As noted above, many conventional nerve tissue scaffold devices are formed from hydrogels, which are too weak to form thin-walled microchannels. In replacing hydrogels, several FDA approved synthetic polymers exhibit greater than 100 times in strength compared to hydrogels. However, these polymers also exhibit stiffnesses (elastic modulus) that are significantly (approximately >100 MPa) higher than host nerve tissue (that is about 8 kPa), which could compromise biocompatibility. Generally, it is believed that the nerve guidance scaffold material should be comparable to that of the host nerve tissue to minimize inflammation. Thus, in one aspect, the present technology provides an approach to reduce the stiffness of synthetic polymers to improve biocompatibility of the tissue scaffold devices. However, it has been surprisingly found that the tissue scaffolds of the present disclosure may have a relatively high modulus, but inflammatory response when implanted remains desirably low showing good biocompatibility.

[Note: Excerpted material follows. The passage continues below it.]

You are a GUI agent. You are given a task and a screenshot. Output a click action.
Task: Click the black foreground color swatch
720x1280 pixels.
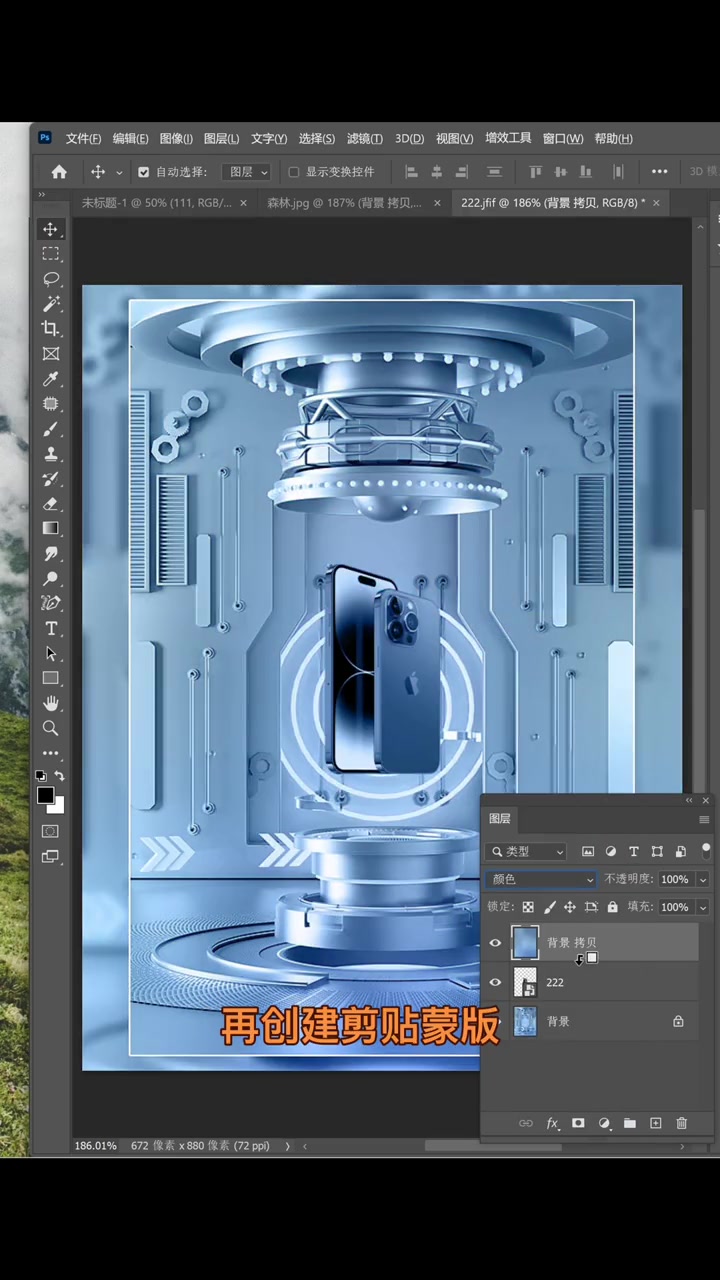(45, 796)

Additionally, it is believed that nerve regeneration scaffold walls may require interconnected porosity to allow nutrients and oxygen to permeate laterally between microchannels and the scaffold periphery. Introducing porosity can also lower the elastic moduli. Conventionally, templating by using a porogen, in particle form, may be used to displace volume in a polymer as it polymerizes/solidifies. Once polymerization is complete, the porogen/polymer construct is immersed in a solvent to selectively dissolve the porogen to create pores. However, conventional porogen particles, such as sodium chloride (NaCl) particles have relatively large particles sizes that produce pore diameters of greater than about 63 micrometers. Thus, use of such a conventional porogen size would not permit formation of thin scaffold walls (e.g. having a thickness<50 microns) and would undesirably create line-of-sight voids that axons could penetrate. Additionally, these relatively large pores/discontinuities would compromise the scaffold mechanical integrity.

In accordance with certain aspects of the present disclosure, a porogen is prepared by reducing particle size and then used to template FDA-approved synthetic polymers for nerve repair. By reducing the porogen dimensions (e.g., to less than or equal to about 10 micrometers in certain variations), synthetic polymer scaffold walls comprising numerous interconnected, pores having a reduced average pore size (e.g., less than or equal to about 10 micrometers) are created. The reduction in pore size thus serves to desirably eliminate line-of-sight pores that could allow axons to grow between microchannels, while maintaining adequate mechanical strength of walls formed from the porous polymers.

The present disclosure provides in certain variations methods of making a tissue scaffold for neural tissue growth. The method may comprise admixing one or more porogens and a polymeric precursor solution together. The ratio of the polymer to porogen determines the volume % of the polymer and can be selected based on the targeted porosity and mechanical properties. The polymeric precursor solution may include a polymeric precursor and a first solvent.

The porogen may have an average particle diameter or size of less than or equal to about 40 μm, optionally less than or equal to about 30 μm, optionally less than or equal to about 20 μm, and in certain variations, optionally less than or equal to about 10 μm. The porogen is preferably a material that is brittle and soluble in a second solvent that does not dissolve in the first solvent/polymeric precursor solution. As a rough estimate, a ratio of bulk modulus to the shear modulus indicates the ductile/brittle behavior of a solid. According to Pugh's criterion, a critical value for a transition from brittle to ductile behavior is 1.75. Thus, to facilitate particle reduction via mechanical comminution, porogens may be selected as having Pugh ratios of less than 1.75. In certain variations, the porogen is selected from a group consisting of: sodium chloride, calcium chloride, potassium chloride, sugars, and combinations thereof. A sugar may be selected from the group consisting of: sucrose, maltose, lactose, fructose, glucose, galactose, and combinations thereof.